第一次大戦後に開発された4輪装甲車Kfz.13(及び14)はアドラー社製6シリーズ12N-RW(4×2)乗用車のシャシをそのまま流用されるかたちでダイムラー・ベンツ社より量産が開始されたが乗用車輌が原型であったため悪路走破性が非常に悪かった。折りしもヒトラー政権の再軍備宣言がなされるにつけ専用のシャシを使用した新型4輪装甲車が開発されることになった(開発開始は1934年)。「高性能であること」「メンテナンスフリーであること」「生産しやすいこと」「低質ガソリンも使用出来ること」「悪路走破性に優れること」等が開発主旨となり、これを基準に具体的な作業に入った。

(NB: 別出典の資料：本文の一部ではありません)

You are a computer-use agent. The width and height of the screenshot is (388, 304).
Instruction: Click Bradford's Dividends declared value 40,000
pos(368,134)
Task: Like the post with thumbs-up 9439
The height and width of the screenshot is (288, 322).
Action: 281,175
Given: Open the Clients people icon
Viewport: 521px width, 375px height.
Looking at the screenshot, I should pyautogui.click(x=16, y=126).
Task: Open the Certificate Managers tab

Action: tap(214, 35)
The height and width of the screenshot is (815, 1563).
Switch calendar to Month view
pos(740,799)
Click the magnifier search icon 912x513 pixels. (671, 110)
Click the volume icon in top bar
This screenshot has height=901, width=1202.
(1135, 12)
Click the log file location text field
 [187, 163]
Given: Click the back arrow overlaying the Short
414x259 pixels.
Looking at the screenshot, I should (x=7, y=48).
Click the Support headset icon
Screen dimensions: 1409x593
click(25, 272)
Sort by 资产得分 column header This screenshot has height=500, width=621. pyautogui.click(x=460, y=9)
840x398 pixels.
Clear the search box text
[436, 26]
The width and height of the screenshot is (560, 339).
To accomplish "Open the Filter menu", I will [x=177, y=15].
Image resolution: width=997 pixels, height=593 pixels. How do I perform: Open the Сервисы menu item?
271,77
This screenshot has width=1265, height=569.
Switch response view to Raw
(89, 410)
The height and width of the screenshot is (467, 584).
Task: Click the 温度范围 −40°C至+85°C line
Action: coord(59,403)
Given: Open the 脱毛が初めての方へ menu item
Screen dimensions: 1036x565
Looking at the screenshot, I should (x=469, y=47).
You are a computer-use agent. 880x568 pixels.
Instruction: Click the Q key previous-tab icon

シャシの開発はアウト・ウニオン/ホルヒ社で装甲車体の製作はウエーザー・ヒュッテ社により行われ組立はF・シッヒャウ社とニーダーザクセン社で行われた。エンジンは当初ホルヒV型8気筒108型3500cc(75HP/3600rpm)を搭載したが1940〜1943年に製作された車体は3800ccとなっており低速トルク確保に一躍かっている。駆動系は4×4形式(また切り替え式ではあったが4WS機構を持っていた)でリミテッドスリップ・デフ機構付きの前進5速後進5速のミッションをそなえ更に不正地走行用にロー・ギアが採用されている。
シャシはI型、II型の二種類開発されたがII型は重兵員輸送車用でありSd.Kfz 221,222,223,260/261にはI型シャシが使用された。I型II型の違いは機関部位置の違いでI型はリアに配置、II型は前部に配置されていた。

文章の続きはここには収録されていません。